Une grille de millions d'ordinateurs virtuels pourrait prévenir les attaques de logiciels automates. Cette expérimentation facilitera la mise au point des futurs supercalculateurs.

Le web mondial tient dans un million de noyaux de systèmes d'exploitation Linux. Et ce mini-monde virtuel pourra être mis à contribution dans la lutte contre les attaques malveillantes. L'équipe américaine du Sandia National Laboratories (*), qui a réalisé ce modèle réduit, désire plus particulièrement analyser et comprendre le comportement des machines zombies, et les modes de propagation des botnets (**) de PC en PC. Selon les chercheurs, en établissant - avec ces ordinateurs virtuels - un réseau informatique équivalent à celui que l'on trouve dans un petit pays, il est possible de surveiller et mettre en lumière une attaque de n’importe quel type.

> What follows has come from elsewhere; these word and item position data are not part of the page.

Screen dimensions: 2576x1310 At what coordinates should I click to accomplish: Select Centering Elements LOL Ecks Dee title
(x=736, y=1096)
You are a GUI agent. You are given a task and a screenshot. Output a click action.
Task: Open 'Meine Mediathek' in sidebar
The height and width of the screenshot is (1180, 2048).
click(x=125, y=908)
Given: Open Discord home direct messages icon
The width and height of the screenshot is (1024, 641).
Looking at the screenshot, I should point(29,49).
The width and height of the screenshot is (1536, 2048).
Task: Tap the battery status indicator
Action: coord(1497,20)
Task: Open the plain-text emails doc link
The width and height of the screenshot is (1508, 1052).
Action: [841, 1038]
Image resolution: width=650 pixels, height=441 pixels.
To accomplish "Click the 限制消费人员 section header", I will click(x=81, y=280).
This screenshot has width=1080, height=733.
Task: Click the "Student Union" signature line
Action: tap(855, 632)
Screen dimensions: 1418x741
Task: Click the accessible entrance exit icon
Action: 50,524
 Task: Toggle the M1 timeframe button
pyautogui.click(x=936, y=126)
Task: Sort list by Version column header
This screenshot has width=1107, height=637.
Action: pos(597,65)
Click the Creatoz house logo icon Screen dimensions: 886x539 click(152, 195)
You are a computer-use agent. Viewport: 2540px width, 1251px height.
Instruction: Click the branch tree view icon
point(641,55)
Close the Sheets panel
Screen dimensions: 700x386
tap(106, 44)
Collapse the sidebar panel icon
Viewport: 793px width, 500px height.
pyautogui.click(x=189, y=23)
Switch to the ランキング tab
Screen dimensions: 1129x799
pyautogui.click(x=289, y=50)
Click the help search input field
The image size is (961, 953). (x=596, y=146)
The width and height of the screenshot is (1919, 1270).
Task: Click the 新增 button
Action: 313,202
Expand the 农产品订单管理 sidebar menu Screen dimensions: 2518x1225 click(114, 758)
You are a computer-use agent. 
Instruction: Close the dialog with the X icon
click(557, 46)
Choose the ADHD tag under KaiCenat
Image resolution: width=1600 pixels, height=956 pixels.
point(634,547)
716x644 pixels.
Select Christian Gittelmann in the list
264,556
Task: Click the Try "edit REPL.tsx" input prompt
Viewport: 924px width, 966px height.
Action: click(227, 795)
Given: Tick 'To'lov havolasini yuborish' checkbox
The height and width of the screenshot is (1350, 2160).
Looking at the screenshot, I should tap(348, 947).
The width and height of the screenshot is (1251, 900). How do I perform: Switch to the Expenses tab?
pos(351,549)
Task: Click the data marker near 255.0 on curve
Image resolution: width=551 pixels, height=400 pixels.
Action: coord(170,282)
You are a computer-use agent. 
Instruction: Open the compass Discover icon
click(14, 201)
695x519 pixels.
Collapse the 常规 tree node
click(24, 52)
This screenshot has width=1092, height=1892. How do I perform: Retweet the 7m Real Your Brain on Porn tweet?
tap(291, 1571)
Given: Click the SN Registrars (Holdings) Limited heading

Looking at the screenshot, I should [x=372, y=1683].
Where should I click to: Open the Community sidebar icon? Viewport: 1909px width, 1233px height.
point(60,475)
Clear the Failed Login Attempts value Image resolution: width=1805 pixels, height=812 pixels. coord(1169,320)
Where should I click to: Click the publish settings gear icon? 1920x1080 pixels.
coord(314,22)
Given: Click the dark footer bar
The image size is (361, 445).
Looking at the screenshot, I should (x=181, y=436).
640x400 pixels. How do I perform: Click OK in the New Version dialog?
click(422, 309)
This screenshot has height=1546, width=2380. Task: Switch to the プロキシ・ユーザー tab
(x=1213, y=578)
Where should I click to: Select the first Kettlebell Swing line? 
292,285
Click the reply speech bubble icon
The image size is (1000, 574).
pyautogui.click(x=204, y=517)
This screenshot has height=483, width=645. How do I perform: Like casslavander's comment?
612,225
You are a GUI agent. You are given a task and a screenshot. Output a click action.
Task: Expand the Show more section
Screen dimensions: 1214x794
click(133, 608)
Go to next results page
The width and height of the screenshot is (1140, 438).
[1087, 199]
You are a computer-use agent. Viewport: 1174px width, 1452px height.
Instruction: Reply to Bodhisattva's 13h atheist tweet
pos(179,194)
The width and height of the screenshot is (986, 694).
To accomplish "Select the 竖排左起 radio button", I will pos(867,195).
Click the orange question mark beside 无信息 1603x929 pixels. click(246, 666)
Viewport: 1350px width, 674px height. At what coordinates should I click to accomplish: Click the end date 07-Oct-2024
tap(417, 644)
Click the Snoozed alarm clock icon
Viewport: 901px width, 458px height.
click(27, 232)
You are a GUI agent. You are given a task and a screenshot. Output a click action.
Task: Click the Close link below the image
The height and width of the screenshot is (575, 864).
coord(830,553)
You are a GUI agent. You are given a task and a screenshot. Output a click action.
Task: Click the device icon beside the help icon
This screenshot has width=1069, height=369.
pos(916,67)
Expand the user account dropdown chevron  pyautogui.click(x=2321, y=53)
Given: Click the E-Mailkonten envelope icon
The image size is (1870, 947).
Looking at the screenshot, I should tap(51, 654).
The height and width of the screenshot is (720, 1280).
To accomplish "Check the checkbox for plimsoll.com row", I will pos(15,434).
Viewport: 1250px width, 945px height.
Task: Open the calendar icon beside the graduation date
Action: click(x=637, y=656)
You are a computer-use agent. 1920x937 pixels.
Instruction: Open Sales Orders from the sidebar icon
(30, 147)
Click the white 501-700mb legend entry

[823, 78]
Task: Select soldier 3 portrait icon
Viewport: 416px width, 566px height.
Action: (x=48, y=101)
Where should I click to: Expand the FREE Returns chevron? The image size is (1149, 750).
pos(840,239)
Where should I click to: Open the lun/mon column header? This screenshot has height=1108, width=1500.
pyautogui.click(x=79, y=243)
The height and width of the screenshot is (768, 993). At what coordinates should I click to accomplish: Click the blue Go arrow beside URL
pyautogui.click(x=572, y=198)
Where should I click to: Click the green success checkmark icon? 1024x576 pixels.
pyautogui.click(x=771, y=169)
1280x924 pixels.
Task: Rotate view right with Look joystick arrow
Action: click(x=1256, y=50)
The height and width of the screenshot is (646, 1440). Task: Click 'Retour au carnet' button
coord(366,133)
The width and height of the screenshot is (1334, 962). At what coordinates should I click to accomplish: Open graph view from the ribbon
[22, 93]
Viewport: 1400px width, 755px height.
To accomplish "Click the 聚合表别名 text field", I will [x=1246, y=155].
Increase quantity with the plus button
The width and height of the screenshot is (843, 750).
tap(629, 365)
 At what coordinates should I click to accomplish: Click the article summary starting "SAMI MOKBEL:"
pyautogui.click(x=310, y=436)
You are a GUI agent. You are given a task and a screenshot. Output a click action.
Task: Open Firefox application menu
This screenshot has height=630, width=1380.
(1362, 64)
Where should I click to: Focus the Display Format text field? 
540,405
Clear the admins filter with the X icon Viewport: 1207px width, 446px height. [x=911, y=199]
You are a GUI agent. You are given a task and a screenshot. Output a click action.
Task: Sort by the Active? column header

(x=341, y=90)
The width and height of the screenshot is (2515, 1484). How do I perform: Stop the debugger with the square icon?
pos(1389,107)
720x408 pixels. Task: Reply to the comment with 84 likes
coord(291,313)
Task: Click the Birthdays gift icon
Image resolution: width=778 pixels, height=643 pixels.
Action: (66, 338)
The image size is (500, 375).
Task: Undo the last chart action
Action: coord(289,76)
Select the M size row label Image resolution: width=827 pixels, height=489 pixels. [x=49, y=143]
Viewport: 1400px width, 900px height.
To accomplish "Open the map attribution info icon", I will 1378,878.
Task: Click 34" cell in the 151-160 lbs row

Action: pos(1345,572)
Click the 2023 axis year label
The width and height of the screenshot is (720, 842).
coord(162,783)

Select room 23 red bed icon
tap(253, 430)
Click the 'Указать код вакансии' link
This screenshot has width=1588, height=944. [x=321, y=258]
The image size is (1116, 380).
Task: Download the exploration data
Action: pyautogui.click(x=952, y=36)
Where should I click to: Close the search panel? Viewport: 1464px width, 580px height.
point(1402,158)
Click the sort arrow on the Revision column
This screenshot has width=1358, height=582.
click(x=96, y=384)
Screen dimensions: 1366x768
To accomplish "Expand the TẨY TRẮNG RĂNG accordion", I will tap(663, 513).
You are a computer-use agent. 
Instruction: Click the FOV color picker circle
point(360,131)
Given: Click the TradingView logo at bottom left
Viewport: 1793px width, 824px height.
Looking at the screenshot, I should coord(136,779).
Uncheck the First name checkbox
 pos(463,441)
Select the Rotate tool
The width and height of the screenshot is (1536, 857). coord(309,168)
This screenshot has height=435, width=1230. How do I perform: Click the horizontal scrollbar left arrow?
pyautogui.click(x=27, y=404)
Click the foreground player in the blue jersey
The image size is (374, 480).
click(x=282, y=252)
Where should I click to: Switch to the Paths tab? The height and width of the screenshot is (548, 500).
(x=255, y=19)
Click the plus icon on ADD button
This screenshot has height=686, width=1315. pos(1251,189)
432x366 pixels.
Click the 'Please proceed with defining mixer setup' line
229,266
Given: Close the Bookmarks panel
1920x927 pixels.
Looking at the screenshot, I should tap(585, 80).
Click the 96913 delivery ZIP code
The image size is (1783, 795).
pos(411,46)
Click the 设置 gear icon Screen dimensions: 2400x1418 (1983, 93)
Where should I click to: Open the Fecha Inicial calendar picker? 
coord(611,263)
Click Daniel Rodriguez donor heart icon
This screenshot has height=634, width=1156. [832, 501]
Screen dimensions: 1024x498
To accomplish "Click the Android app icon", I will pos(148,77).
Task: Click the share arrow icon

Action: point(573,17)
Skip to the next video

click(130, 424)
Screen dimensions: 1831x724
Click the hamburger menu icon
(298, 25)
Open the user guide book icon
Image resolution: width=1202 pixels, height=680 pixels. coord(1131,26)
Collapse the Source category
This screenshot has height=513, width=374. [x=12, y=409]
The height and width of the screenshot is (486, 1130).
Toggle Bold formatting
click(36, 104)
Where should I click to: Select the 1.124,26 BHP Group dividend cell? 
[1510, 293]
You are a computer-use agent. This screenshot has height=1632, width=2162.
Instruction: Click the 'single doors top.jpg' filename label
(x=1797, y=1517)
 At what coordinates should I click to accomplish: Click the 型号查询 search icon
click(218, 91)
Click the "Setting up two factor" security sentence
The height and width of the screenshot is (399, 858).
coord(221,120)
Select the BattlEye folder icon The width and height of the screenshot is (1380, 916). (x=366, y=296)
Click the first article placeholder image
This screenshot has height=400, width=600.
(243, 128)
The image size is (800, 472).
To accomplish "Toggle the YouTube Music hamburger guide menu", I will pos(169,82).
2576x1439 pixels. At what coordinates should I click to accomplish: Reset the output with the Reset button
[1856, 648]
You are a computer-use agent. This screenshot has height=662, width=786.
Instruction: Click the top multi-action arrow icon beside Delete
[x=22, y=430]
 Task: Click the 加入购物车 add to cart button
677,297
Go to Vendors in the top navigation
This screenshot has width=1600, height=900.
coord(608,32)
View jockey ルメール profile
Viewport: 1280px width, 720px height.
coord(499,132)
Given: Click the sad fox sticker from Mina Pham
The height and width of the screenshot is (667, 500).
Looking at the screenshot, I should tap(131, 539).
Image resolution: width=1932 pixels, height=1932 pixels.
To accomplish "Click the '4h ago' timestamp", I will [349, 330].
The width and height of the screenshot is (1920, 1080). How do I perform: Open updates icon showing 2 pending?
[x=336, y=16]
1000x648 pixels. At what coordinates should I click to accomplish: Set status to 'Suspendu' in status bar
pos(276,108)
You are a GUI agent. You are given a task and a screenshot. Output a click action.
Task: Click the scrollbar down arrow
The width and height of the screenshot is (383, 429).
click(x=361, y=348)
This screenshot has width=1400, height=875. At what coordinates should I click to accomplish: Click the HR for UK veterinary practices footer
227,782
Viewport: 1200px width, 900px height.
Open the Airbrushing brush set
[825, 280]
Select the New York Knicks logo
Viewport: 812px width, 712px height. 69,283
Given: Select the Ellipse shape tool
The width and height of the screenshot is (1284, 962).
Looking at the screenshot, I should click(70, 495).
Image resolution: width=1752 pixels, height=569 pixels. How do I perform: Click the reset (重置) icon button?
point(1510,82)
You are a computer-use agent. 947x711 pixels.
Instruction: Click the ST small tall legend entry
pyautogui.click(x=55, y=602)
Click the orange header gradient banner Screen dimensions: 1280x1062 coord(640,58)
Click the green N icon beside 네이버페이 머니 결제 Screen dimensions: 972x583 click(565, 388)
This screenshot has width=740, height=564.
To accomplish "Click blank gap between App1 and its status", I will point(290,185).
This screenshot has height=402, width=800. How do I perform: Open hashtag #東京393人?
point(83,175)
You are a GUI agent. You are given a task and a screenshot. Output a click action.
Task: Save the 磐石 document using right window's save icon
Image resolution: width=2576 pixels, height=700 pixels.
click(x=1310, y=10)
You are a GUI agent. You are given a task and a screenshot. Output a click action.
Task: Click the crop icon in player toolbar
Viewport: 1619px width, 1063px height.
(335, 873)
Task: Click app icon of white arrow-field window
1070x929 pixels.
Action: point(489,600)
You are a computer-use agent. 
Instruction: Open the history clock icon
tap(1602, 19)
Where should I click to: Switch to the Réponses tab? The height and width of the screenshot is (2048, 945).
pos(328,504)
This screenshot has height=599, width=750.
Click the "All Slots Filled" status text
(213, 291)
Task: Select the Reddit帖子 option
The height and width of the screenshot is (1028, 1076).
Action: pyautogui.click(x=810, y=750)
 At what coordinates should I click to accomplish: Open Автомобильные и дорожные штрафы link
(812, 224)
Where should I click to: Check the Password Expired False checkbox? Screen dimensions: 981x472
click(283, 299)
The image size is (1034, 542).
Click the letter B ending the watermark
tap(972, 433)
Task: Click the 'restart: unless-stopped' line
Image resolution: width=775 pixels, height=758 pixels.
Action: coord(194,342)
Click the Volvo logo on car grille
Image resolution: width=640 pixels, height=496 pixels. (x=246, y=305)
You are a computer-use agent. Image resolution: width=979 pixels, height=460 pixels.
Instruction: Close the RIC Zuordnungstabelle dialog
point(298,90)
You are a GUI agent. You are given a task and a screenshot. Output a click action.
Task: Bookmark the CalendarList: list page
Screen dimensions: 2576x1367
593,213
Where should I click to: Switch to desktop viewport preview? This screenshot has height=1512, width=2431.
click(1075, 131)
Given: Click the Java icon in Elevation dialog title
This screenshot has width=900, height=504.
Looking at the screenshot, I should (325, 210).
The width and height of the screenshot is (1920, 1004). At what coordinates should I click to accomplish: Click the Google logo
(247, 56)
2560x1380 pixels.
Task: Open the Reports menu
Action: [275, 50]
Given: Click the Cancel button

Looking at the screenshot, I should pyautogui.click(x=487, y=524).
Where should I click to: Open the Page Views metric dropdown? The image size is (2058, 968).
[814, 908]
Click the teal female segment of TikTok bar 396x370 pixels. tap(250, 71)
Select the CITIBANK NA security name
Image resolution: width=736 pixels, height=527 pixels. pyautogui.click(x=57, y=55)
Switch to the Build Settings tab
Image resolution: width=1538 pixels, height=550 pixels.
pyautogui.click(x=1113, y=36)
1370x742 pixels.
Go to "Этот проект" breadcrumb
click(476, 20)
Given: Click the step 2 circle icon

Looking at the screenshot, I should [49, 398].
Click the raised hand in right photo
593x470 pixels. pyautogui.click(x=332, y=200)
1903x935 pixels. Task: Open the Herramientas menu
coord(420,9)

Imiter et agrandir Internet
Jusqu'alors, un tel résultat était impossible à obtenir en étudiant des ordinateurs réels dispersés sur toute la surface du globe. Pour réaliser leur projet, les scientifiques ont utilisé le Thunderbird, un cluster Linux ultra performant doté de 4 480 nœuds, créé en partenariat avec Dell et Cisco. C'est le couplage de 250 kernels - tournant sur autant de machines virtuelles - à ces nœuds qui leur a permis de dépasser le chiffre de 20 000 "machines" qu'ils avaient déjà réussi à relier. Les recherches ne s’arrêtent pas là. En étendant le processus jusqu’à des millions d’opérateurs virtuels, il est donc possible d’imiter une partie d’Internet de manière fonctionnelle, mais aussi d’améliorer ses performances.
Une vaste mise en application
L’étendue d’Internet est difficile à comprendre », rappelleRon Minnich, un des ingénieurs du groupe Sandia. Les nombreux phénomènes qu’on y trouve ne sont pas totalement maîtrisés puisque nous ne pouvions jusque-là les modéliser de manière fidèle". Outre la possibilité d’améliorer les performances des machines et systèmes d’exploitation, Ron Minich que les travaux peuvent faciliter le développement systèmes logiciels de calcul haute performance avant même que les machines capables de les faire tourner soient assemblées voir même mises au point.
* Le département de la sécurité et de l’énergie nucléaire des États-Unis.
** Ces logiciels sont depuis longtemps un problème pour la sécurité et la confidentialité des utilisateurs du Web. Ces réseaux de machines zombies sont responsables d’envoi massif de spams et d’attaques par déni de service sur des serveurs cibles.